→ **PROVIDED RECORDS**:
- - -

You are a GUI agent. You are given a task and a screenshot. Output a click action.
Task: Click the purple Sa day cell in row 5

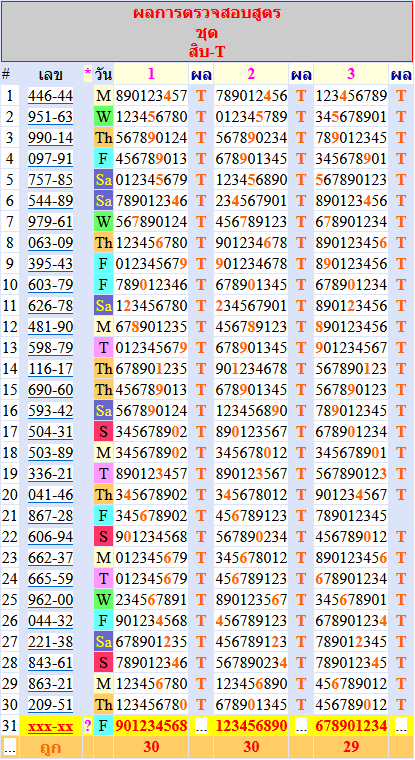(103, 180)
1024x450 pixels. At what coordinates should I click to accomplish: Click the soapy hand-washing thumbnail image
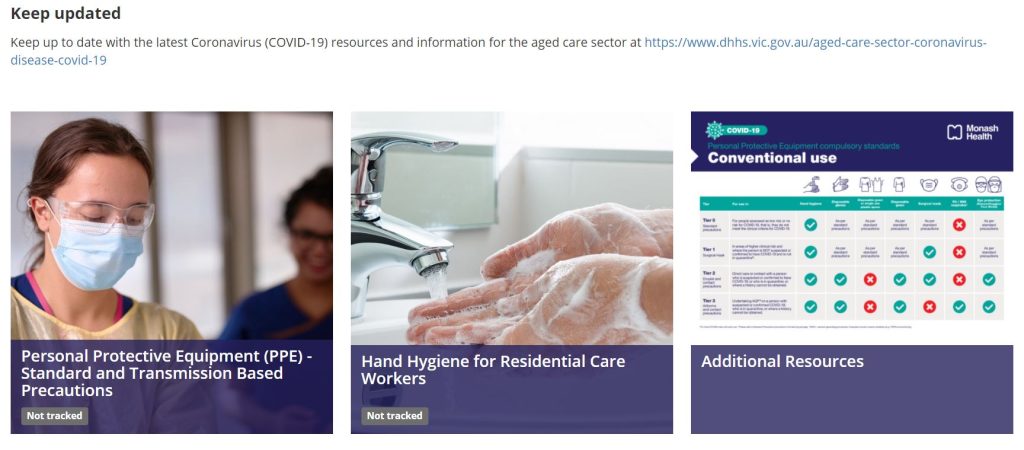pos(512,228)
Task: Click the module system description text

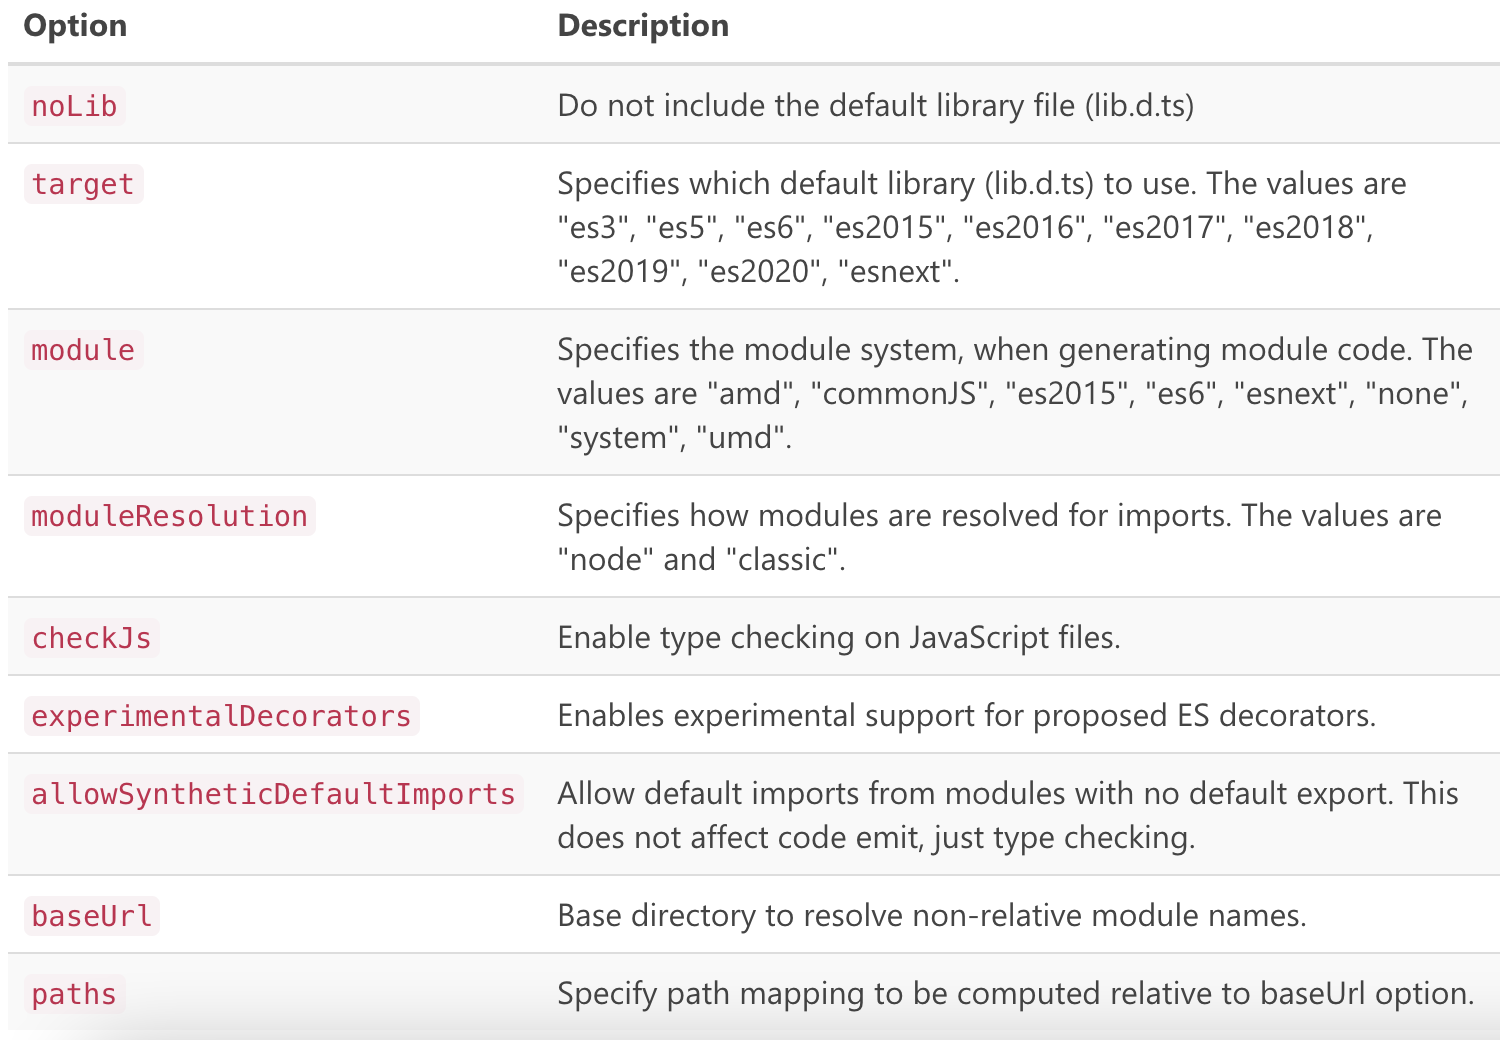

- - -

→ **WHAT THIS TASK INVOLVES**:
Reproduce the text of all the records above word for word, omitting the pictures.

→ **TASK ANSWER**:
You are a GUI agent. You are given a task and a screenshot. Output a click action.
Task: Click the purple Sa day cell in row 5

(103, 180)
1024x450 pixels. At what coordinates should I click to accomplish: Click the soapy hand-washing thumbnail image
pos(512,228)
Task: Click the module system description text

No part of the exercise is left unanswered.